Am Donnerstag nehmen wir die Zillertalbahn unter die Lupe. Mit dem Schmalspur-Dampfzug (760 mm) fahren wir bis Mayrhofen. Unterwegs können wir die Rollbock-Wagen bewundern, mit denen ein Teil des durchaus beträchtlichen Güterverkehrs auf der Strecke abgewickelt wird. Normalspurige Güterwagen werden auf die Schmalspur-Rollböcke gefahren und gesichert. Die abenteuerliche Konstruktion wird dann zu Zügen gekuppelt. Wenn man das sieht zweifelt man unweigerlich an den Naturgesetzen und wundert sich, warum das Gebilde nicht spätestens bei der ersten Kurve einfach umfällt.

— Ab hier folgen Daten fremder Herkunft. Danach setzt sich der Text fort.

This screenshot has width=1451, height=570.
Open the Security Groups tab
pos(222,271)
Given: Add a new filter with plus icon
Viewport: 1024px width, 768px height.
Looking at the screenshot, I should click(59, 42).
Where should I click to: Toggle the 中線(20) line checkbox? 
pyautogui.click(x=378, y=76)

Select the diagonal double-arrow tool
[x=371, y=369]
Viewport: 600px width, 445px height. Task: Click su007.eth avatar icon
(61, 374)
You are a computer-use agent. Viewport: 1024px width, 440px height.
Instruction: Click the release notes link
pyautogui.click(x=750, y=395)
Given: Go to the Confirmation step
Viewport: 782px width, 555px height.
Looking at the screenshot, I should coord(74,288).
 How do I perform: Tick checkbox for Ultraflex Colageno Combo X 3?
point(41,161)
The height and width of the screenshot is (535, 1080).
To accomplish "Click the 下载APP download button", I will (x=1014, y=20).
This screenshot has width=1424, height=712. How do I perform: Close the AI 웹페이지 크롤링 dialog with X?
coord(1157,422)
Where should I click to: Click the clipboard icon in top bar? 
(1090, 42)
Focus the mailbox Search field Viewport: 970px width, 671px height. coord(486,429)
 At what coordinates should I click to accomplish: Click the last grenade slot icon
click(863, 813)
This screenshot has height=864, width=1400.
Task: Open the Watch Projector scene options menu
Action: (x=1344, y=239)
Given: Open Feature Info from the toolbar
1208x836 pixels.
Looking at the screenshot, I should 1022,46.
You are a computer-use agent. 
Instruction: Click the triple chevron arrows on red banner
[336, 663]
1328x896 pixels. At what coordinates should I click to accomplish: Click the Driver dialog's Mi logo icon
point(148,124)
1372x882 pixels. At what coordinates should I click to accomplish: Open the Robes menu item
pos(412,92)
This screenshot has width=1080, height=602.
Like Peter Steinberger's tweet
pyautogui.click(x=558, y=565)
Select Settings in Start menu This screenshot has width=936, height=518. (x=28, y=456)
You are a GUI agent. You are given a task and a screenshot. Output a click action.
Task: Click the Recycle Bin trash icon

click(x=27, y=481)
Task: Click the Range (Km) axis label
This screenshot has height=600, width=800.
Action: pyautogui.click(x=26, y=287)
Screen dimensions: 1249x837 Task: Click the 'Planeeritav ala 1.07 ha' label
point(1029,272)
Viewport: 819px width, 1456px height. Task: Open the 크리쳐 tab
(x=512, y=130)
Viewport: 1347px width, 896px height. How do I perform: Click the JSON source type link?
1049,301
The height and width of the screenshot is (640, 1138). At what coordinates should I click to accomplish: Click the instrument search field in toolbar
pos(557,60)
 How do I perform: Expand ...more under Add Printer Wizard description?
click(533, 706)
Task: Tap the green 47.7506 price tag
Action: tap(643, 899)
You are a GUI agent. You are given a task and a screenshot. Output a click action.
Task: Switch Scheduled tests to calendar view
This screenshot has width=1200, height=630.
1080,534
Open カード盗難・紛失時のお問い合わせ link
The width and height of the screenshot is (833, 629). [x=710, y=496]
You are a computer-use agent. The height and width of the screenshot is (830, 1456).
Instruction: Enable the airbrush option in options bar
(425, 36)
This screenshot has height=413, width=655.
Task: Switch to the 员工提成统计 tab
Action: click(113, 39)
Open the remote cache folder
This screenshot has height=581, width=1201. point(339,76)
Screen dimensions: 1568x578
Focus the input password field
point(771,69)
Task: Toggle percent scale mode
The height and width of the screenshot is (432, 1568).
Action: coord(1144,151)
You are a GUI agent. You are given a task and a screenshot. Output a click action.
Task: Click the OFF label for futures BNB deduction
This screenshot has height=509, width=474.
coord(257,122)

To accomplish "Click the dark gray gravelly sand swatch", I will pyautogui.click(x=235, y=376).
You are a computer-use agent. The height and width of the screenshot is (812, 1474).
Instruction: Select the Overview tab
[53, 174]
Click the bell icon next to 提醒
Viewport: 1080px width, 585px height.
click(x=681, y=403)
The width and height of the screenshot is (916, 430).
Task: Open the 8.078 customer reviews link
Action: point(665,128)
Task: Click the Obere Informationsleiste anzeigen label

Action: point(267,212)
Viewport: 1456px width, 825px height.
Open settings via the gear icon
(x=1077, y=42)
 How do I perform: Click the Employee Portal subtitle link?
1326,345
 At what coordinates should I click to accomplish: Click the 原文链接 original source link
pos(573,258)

Dass das nicht umfällt?! Voll beladene Normalspur-Güterwagen auf 760mm-Rollböcken
  
     Die sommerliche Hitze wird allmählich unerträglich. Das steilste Stück des Weges zur vorgesehenen Wirtschaft ist in der prallen Sonne. Deshalb beschließen wir, die eher allmählich ansteigende Straße durch den Wald, auf der aber ohnehin kaum Verkehr ist, zu nehmen.
     Im idyllisch gelegenen Gasthof „Zillergrund“ gibt es Mittagessen. Kaum sind wir fertig, erscheint ein „Quetschen“-Spieler. Musikalisch behauptet er, dass er der „Anton aus Tirol“ sei und dass er der Schönste sei. Zumindest beim letzten Punkt sind wir anderer Meinung und als Text-Zettel verteilt werden, mit denen das Publikum zum Mitsingen aufgefordert wird, verlassen wir fluchtartig die trügerische Idylle.
     Trotz der Hitze gehen wir weiter in das Tal hinein. Das Klima auf den Alm-Wiesen erinnert an einen Hochofen-Anstich. Glücklicherweise verläuft aber der größte Teil des Weges im Wald. Nach einer dreiviertel Stunde haben wir genug und lassen uns an einer Lichtung nieder.
     Nach einer Stunde Pause geht es auf dem gleichen Weg zurück, über die Hochofen-Wiese und vorbei am nervigen „Anton“. Freilich gibt es noch irgendwo ein Eis und weil der Dampfzug schon weg ist, fahren wir mit einem der moderneren Triebzüge, die wie eine dieselgetriebene Straßenbahn wirken, zurück nach Fügen.

Am Freitag geht es in die andere Richtung. Mit dem planmäßigen Zug der Zillertalbahn fahren wir nach Jenbach, dort steht schon die dampfbetriebene Zahnradbahn zum Achensee bereit. Die Lokomotive schiebt die zwei Personenwagen über 400 Höhenmeter bergauf. Der „Steuerwagen-Führerstand“ ist eine offene Plattform, an der eine Schnur herunterhängt, mit der der Zugführer Signale an den Lokführergibt, der diese dann in „Langsamer“, „Schneller“ oder „Pfeifen“ umsetzt. Das gibt an den wenigen Bahnübergängen auf der Strecke ganz schön abenteuerliche Manöver.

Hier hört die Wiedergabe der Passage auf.